DATASET ENTRIES ->
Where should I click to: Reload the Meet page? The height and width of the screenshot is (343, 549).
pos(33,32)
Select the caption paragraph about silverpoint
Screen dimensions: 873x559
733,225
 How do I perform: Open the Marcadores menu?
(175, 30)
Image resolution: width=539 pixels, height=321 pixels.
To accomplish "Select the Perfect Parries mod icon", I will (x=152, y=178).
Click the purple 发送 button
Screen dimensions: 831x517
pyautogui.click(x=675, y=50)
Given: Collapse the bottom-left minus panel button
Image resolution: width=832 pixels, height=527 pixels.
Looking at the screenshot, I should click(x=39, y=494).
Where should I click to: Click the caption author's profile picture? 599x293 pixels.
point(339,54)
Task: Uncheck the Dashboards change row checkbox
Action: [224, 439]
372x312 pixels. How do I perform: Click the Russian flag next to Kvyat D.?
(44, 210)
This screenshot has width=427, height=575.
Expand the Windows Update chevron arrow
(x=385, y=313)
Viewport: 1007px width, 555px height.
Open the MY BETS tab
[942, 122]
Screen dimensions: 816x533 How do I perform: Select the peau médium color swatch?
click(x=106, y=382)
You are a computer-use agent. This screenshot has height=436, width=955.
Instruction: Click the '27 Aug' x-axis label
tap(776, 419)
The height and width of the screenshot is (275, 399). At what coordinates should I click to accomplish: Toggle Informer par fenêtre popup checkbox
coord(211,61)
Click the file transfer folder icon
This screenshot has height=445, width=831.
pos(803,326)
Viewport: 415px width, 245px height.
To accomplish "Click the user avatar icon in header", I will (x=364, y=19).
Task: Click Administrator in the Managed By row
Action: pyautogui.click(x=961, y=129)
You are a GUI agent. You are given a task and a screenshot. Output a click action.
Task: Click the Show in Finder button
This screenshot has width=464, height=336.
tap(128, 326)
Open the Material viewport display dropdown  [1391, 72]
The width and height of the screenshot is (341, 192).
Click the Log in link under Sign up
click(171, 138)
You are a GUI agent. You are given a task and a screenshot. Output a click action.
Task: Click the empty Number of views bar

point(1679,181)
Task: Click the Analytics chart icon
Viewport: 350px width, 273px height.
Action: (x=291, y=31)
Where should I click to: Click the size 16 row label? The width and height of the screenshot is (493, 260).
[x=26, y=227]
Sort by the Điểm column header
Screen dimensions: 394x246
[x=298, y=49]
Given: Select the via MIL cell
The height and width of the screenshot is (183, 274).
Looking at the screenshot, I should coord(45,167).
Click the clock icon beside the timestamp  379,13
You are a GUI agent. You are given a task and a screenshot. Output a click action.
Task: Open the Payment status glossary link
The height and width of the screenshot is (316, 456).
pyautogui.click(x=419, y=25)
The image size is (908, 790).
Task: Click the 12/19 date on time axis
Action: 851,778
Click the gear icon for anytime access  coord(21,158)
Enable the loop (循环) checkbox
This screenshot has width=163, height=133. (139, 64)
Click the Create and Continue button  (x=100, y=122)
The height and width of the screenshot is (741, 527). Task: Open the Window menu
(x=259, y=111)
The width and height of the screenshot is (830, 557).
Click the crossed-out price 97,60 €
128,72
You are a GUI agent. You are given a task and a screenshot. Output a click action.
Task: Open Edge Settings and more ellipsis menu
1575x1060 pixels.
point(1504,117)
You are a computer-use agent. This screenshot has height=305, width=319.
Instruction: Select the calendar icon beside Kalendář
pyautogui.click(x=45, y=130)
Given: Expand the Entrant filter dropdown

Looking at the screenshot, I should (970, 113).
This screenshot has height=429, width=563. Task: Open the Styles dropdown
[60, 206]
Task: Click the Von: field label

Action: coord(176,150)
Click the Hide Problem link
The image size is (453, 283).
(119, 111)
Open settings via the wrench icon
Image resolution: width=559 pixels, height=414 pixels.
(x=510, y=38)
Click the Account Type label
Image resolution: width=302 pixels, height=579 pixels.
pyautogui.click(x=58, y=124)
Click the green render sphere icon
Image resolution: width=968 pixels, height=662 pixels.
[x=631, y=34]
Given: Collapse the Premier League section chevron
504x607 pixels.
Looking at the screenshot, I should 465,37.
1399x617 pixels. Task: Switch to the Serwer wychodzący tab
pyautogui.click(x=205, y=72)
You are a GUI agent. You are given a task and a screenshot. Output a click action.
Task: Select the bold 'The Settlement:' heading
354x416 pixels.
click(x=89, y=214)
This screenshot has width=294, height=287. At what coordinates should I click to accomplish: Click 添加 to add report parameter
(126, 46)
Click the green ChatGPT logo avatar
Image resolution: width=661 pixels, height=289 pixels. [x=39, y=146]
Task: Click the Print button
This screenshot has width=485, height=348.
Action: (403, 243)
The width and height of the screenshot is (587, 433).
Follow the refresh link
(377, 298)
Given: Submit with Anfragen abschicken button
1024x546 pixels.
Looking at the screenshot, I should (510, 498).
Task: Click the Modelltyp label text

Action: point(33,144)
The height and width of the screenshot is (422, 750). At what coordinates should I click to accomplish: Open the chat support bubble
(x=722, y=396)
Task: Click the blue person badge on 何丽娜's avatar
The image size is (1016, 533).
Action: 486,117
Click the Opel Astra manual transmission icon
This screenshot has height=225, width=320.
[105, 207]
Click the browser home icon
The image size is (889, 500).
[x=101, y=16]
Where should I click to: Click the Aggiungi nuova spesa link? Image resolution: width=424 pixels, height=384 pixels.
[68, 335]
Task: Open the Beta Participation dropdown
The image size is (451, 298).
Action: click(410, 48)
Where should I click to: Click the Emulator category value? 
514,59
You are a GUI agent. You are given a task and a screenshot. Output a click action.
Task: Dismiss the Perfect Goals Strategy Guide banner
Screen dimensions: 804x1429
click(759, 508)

WHAT IS REQUIRED -> Repeat all of the records above exactly as they appear.

FINISHED TASK ->
Where should I click to: Reload the Meet page? The height and width of the screenshot is (343, 549).
pos(33,32)
Select the caption paragraph about silverpoint
Screen dimensions: 873x559
733,225
 How do I perform: Open the Marcadores menu?
(175, 30)
Image resolution: width=539 pixels, height=321 pixels.
To accomplish "Select the Perfect Parries mod icon", I will (x=152, y=178).
Click the purple 发送 button
Screen dimensions: 831x517
pyautogui.click(x=675, y=50)
Given: Collapse the bottom-left minus panel button
Image resolution: width=832 pixels, height=527 pixels.
Looking at the screenshot, I should click(x=39, y=494).
Where should I click to: Click the caption author's profile picture? 599x293 pixels.
point(339,54)
Task: Uncheck the Dashboards change row checkbox
Action: [224, 439]
372x312 pixels. How do I perform: Click the Russian flag next to Kvyat D.?
(44, 210)
This screenshot has width=427, height=575.
Expand the Windows Update chevron arrow
(x=385, y=313)
Viewport: 1007px width, 555px height.
Open the MY BETS tab
[942, 122]
Screen dimensions: 816x533 How do I perform: Select the peau médium color swatch?
click(x=106, y=382)
You are a computer-use agent. This screenshot has height=436, width=955.
Instruction: Click the '27 Aug' x-axis label
tap(776, 419)
The height and width of the screenshot is (275, 399). At what coordinates should I click to accomplish: Toggle Informer par fenêtre popup checkbox
coord(211,61)
Click the file transfer folder icon
This screenshot has height=445, width=831.
pos(803,326)
Viewport: 415px width, 245px height.
To accomplish "Click the user avatar icon in header", I will (x=364, y=19).
Task: Click Administrator in the Managed By row
Action: pyautogui.click(x=961, y=129)
You are a GUI agent. You are given a task and a screenshot. Output a click action.
Task: Click the Show in Finder button
This screenshot has width=464, height=336.
tap(128, 326)
Open the Material viewport display dropdown  [1391, 72]
The width and height of the screenshot is (341, 192).
Click the Log in link under Sign up
click(171, 138)
You are a GUI agent. You are given a task and a screenshot. Output a click action.
Task: Click the empty Number of views bar

point(1679,181)
Task: Click the Analytics chart icon
Viewport: 350px width, 273px height.
Action: (x=291, y=31)
Where should I click to: Click the size 16 row label? The width and height of the screenshot is (493, 260).
[x=26, y=227]
Sort by the Điểm column header
Screen dimensions: 394x246
[x=298, y=49]
Given: Select the via MIL cell
The height and width of the screenshot is (183, 274).
Looking at the screenshot, I should coord(45,167).
Click the clock icon beside the timestamp  379,13
You are a GUI agent. You are given a task and a screenshot. Output a click action.
Task: Open the Payment status glossary link
The height and width of the screenshot is (316, 456).
pyautogui.click(x=419, y=25)
The image size is (908, 790).
Task: Click the 12/19 date on time axis
Action: 851,778
Click the gear icon for anytime access  coord(21,158)
Enable the loop (循环) checkbox
This screenshot has width=163, height=133. (139, 64)
Click the Create and Continue button  (x=100, y=122)
The height and width of the screenshot is (741, 527). Task: Open the Window menu
(x=259, y=111)
The width and height of the screenshot is (830, 557).
Click the crossed-out price 97,60 €
128,72
You are a GUI agent. You are given a task and a screenshot. Output a click action.
Task: Open Edge Settings and more ellipsis menu
1575x1060 pixels.
point(1504,117)
You are a computer-use agent. This screenshot has height=305, width=319.
Instruction: Select the calendar icon beside Kalendář
pyautogui.click(x=45, y=130)
Given: Expand the Entrant filter dropdown

Looking at the screenshot, I should (970, 113).
This screenshot has height=429, width=563. Task: Open the Styles dropdown
[60, 206]
Task: Click the Von: field label

Action: coord(176,150)
Click the Hide Problem link
The image size is (453, 283).
(119, 111)
Open settings via the wrench icon
Image resolution: width=559 pixels, height=414 pixels.
(x=510, y=38)
Click the Account Type label
Image resolution: width=302 pixels, height=579 pixels.
pyautogui.click(x=58, y=124)
Click the green render sphere icon
Image resolution: width=968 pixels, height=662 pixels.
[x=631, y=34]
Given: Collapse the Premier League section chevron
504x607 pixels.
Looking at the screenshot, I should 465,37.
1399x617 pixels. Task: Switch to the Serwer wychodzący tab
pyautogui.click(x=205, y=72)
You are a GUI agent. You are given a task and a screenshot. Output a click action.
Task: Select the bold 'The Settlement:' heading
354x416 pixels.
click(x=89, y=214)
This screenshot has width=294, height=287. At what coordinates should I click to accomplish: Click 添加 to add report parameter
(126, 46)
Click the green ChatGPT logo avatar
Image resolution: width=661 pixels, height=289 pixels. [x=39, y=146]
Task: Click the Print button
This screenshot has width=485, height=348.
Action: (403, 243)
The width and height of the screenshot is (587, 433).
Follow the refresh link
(377, 298)
Given: Submit with Anfragen abschicken button
1024x546 pixels.
Looking at the screenshot, I should (510, 498).
Task: Click the Modelltyp label text

Action: point(33,144)
The height and width of the screenshot is (422, 750). At what coordinates should I click to accomplish: Open the chat support bubble
(x=722, y=396)
Task: Click the blue person badge on 何丽娜's avatar
The image size is (1016, 533).
Action: 486,117
Click the Opel Astra manual transmission icon
This screenshot has height=225, width=320.
[105, 207]
Click the browser home icon
The image size is (889, 500).
[x=101, y=16]
Where should I click to: Click the Aggiungi nuova spesa link? Image resolution: width=424 pixels, height=384 pixels.
[68, 335]
Task: Open the Beta Participation dropdown
The image size is (451, 298).
Action: click(410, 48)
Where should I click to: Click the Emulator category value? 
514,59
You are a GUI agent. You are given a task and a screenshot. Output a click action.
Task: Dismiss the Perfect Goals Strategy Guide banner
Screen dimensions: 804x1429
click(759, 508)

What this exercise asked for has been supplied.